Data on finding visible targets
_____

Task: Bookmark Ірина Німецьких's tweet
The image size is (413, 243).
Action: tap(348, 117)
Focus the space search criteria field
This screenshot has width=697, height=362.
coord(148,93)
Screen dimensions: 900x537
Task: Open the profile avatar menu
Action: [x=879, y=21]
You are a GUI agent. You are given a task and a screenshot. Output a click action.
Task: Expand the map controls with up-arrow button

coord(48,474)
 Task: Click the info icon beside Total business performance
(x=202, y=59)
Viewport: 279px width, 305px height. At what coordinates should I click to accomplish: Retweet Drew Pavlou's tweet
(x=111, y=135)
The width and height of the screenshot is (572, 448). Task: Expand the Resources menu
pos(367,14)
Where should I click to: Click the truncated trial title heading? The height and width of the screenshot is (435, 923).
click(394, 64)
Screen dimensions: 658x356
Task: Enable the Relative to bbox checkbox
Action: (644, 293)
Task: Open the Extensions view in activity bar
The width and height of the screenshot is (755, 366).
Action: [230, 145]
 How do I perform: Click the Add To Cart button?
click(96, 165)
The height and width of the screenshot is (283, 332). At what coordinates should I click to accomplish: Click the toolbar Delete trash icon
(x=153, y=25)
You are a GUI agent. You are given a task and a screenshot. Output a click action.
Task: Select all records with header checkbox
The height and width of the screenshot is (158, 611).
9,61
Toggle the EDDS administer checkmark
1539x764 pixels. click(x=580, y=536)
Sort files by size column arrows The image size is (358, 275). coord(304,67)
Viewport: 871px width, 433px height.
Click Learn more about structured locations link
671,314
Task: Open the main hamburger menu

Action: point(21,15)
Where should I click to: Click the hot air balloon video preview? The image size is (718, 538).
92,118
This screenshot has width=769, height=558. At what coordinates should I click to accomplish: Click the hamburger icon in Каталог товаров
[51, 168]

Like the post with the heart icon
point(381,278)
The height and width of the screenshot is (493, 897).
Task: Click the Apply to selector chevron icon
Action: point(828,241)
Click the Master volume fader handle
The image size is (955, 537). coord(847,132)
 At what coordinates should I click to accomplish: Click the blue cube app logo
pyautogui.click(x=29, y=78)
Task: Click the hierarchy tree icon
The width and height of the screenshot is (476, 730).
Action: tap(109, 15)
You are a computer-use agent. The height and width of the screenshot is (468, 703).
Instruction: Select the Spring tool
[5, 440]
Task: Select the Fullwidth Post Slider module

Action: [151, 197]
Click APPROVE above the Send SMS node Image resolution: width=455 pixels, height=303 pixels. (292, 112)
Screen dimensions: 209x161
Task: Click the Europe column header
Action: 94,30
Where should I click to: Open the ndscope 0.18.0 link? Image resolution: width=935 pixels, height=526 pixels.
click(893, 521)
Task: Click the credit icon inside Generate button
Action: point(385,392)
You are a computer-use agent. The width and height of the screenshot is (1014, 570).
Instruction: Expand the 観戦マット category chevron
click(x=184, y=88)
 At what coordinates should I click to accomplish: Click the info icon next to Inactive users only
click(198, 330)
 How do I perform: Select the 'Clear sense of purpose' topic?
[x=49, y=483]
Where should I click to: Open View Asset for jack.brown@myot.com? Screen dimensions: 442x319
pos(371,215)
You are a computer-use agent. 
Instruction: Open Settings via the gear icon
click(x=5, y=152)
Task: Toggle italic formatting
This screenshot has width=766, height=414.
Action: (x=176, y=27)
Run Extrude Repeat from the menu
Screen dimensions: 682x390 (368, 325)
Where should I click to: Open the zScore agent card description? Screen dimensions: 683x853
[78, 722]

_____

◆ **Exercise aim**
Rewrite all of the data above with "GUI agent" changed to "interface agent" and every other part left untouched.

◆ **Output of the task**
Task: Bookmark Ірина Німецьких's tweet
The image size is (413, 243).
Action: tap(348, 117)
Focus the space search criteria field
This screenshot has width=697, height=362.
coord(148,93)
Screen dimensions: 900x537
Task: Open the profile avatar menu
Action: [x=879, y=21]
You are a interface agent. You are given a task and a screenshot. Output a click action.
Task: Expand the map controls with up-arrow button

coord(48,474)
 Task: Click the info icon beside Total business performance
(x=202, y=59)
Viewport: 279px width, 305px height. At what coordinates should I click to accomplish: Retweet Drew Pavlou's tweet
(x=111, y=135)
The width and height of the screenshot is (572, 448). Task: Expand the Resources menu
pos(367,14)
Where should I click to: Click the truncated trial title heading? The height and width of the screenshot is (435, 923).
click(394, 64)
Screen dimensions: 658x356
Task: Enable the Relative to bbox checkbox
Action: (644, 293)
Task: Open the Extensions view in activity bar
The width and height of the screenshot is (755, 366).
Action: [230, 145]
 How do I perform: Click the Add To Cart button?
click(96, 165)
The height and width of the screenshot is (283, 332). At what coordinates should I click to accomplish: Click the toolbar Delete trash icon
(x=153, y=25)
You are a interface agent. You are given a task and a screenshot. Output a click action.
Task: Select all records with header checkbox
The height and width of the screenshot is (158, 611).
9,61
Toggle the EDDS administer checkmark
1539x764 pixels. click(x=580, y=536)
Sort files by size column arrows The image size is (358, 275). coord(304,67)
Viewport: 871px width, 433px height.
Click Learn more about structured locations link
671,314
Task: Open the main hamburger menu

Action: point(21,15)
Where should I click to: Click the hot air balloon video preview? The image size is (718, 538).
92,118
This screenshot has width=769, height=558. At what coordinates should I click to accomplish: Click the hamburger icon in Каталог товаров
[51, 168]

Like the post with the heart icon
point(381,278)
The height and width of the screenshot is (493, 897).
Task: Click the Apply to selector chevron icon
Action: point(828,241)
Click the Master volume fader handle
The image size is (955, 537). coord(847,132)
 At what coordinates should I click to accomplish: Click the blue cube app logo
pyautogui.click(x=29, y=78)
Task: Click the hierarchy tree icon
The width and height of the screenshot is (476, 730).
Action: tap(109, 15)
You are a computer-use agent. The height and width of the screenshot is (468, 703).
Instruction: Select the Spring tool
[5, 440]
Task: Select the Fullwidth Post Slider module

Action: [151, 197]
Click APPROVE above the Send SMS node Image resolution: width=455 pixels, height=303 pixels. (292, 112)
Screen dimensions: 209x161
Task: Click the Europe column header
Action: 94,30
Where should I click to: Open the ndscope 0.18.0 link? Image resolution: width=935 pixels, height=526 pixels.
click(893, 521)
Task: Click the credit icon inside Generate button
Action: point(385,392)
You are a computer-use agent. The width and height of the screenshot is (1014, 570).
Instruction: Expand the 観戦マット category chevron
click(x=184, y=88)
 At what coordinates should I click to accomplish: Click the info icon next to Inactive users only
click(198, 330)
 How do I perform: Select the 'Clear sense of purpose' topic?
[x=49, y=483]
Where should I click to: Open View Asset for jack.brown@myot.com? Screen dimensions: 442x319
pos(371,215)
You are a computer-use agent. 
Instruction: Open Settings via the gear icon
click(x=5, y=152)
Task: Toggle italic formatting
This screenshot has width=766, height=414.
Action: (x=176, y=27)
Run Extrude Repeat from the menu
Screen dimensions: 682x390 (368, 325)
Where should I click to: Open the zScore agent card description? Screen dimensions: 683x853
[78, 722]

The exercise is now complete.